▶ [Problem to solve]: Each line of the material, from the first through the one containing "Viewport: 1020px width, 680px height.", is to be written out exactly.

▶ [Data shown]:
★ ★ ★

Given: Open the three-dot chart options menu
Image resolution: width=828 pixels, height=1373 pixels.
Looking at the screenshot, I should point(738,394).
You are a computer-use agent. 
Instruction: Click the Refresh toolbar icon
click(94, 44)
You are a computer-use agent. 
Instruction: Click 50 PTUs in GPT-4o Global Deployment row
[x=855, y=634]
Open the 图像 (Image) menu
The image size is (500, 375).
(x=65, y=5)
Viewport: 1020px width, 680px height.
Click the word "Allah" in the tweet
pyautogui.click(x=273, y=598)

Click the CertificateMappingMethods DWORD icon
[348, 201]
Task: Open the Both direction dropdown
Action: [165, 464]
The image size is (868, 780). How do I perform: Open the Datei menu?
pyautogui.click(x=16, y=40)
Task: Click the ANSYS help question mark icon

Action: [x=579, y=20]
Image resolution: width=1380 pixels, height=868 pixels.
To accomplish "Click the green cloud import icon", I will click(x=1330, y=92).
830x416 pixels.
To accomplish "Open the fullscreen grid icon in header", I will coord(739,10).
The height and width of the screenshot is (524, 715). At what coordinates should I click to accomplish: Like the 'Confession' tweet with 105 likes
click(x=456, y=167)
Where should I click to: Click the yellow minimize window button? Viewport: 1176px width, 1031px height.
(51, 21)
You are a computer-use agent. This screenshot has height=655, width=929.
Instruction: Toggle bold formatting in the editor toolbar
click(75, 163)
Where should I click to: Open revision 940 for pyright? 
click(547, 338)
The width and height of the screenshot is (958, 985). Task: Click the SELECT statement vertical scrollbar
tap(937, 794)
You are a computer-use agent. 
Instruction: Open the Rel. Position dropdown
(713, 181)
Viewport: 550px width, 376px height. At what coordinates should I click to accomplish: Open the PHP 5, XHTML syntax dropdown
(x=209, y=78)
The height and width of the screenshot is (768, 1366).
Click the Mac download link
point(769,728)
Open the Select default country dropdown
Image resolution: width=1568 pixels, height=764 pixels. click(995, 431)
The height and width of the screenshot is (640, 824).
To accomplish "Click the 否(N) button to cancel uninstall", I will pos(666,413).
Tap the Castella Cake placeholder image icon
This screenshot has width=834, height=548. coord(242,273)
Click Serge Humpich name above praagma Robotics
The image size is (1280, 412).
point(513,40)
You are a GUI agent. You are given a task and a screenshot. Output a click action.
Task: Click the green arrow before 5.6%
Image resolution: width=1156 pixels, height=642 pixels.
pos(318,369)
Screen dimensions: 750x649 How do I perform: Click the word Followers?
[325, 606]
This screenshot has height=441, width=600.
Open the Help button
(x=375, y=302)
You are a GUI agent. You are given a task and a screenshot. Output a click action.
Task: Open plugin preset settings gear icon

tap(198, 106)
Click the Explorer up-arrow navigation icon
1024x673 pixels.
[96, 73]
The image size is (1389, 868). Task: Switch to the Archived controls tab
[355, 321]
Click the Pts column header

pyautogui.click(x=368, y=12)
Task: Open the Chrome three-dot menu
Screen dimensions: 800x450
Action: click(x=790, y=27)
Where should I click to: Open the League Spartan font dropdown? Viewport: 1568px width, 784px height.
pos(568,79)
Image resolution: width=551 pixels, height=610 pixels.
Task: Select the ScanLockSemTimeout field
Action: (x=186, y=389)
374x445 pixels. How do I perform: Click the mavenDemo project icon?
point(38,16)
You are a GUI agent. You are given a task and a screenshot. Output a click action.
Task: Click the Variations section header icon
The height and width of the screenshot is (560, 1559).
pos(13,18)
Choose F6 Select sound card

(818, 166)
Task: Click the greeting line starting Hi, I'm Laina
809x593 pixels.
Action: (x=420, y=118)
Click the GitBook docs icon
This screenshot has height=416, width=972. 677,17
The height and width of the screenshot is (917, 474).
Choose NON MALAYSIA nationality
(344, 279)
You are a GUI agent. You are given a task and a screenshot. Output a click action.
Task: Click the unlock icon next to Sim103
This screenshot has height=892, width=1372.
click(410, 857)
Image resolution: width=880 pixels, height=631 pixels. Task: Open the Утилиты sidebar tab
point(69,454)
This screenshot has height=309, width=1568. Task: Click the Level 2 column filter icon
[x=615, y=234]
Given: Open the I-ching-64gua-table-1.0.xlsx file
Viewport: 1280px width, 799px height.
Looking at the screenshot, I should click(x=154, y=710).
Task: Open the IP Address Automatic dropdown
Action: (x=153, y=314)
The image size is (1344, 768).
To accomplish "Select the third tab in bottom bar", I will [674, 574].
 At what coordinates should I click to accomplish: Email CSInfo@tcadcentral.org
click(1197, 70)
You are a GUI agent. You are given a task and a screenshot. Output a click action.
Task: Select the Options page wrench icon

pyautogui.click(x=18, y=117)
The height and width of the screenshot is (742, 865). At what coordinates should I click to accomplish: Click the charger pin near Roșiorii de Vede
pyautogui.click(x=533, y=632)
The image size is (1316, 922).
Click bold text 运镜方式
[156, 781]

★ ★ ★

▶ [Exercise result]:
Given: Open the three-dot chart options menu
Image resolution: width=828 pixels, height=1373 pixels.
Looking at the screenshot, I should point(738,394).
You are a computer-use agent. 
Instruction: Click the Refresh toolbar icon
click(94, 44)
You are a computer-use agent. 
Instruction: Click 50 PTUs in GPT-4o Global Deployment row
[x=855, y=634]
Open the 图像 (Image) menu
The image size is (500, 375).
(x=65, y=5)
Viewport: 1020px width, 680px height.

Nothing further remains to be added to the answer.